I’m getting dressed this morning to go to Sunday school and I went to get one of the two tee-shirts I bought in Santiago as a souvenir of my pilgrimage.

I chose these shirts because they aren’t your typical touristy shirts. You know, the kind of shirt that says “I walked 790 km” and has a road sign on it. Plus I really wanted something to wear that wasn’t the blue shirt or the orange shirt.
Back to this morning…I couldn’t wear these shirts. I’m going someplace where people know I walked the Camino and even these shirts seem to scream “tourist” not “pilgrim”. I put on my necklace that I bought at the 100 km mark

and even that I have carefully tucked beneath a scarf.
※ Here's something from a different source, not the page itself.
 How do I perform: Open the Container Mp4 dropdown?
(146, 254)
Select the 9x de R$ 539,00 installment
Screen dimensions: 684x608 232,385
This feeling seems connected to the fact that all week people have been asking me, “How was your trip?” And I don’t know how to answer. For one thing I feel like I’m still on this pilgrimage. For another the essence of the Camino, for me, cannot be distilled into a 140 character response and to say “the food was great” or “the country is beautiful” seems to reduce the Camino to little more than a “vacation”.
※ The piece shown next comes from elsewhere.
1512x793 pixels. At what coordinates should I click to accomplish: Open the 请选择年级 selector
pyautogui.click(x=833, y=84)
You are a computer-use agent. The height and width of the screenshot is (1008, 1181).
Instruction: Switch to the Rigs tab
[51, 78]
So what should be an easy task (getting dressed) has become for me a small light into a spiritual question.
What did I end up wearing?
It’s orange shirt day.








Once again the air is filled with the sound of foreign voices. They’re excited, they want to talk. Sometimes they ask where I’ve started. When I say St. Jean I hear a little sucking in of the breath and then a low “Wow, you’re doing the whole thing.”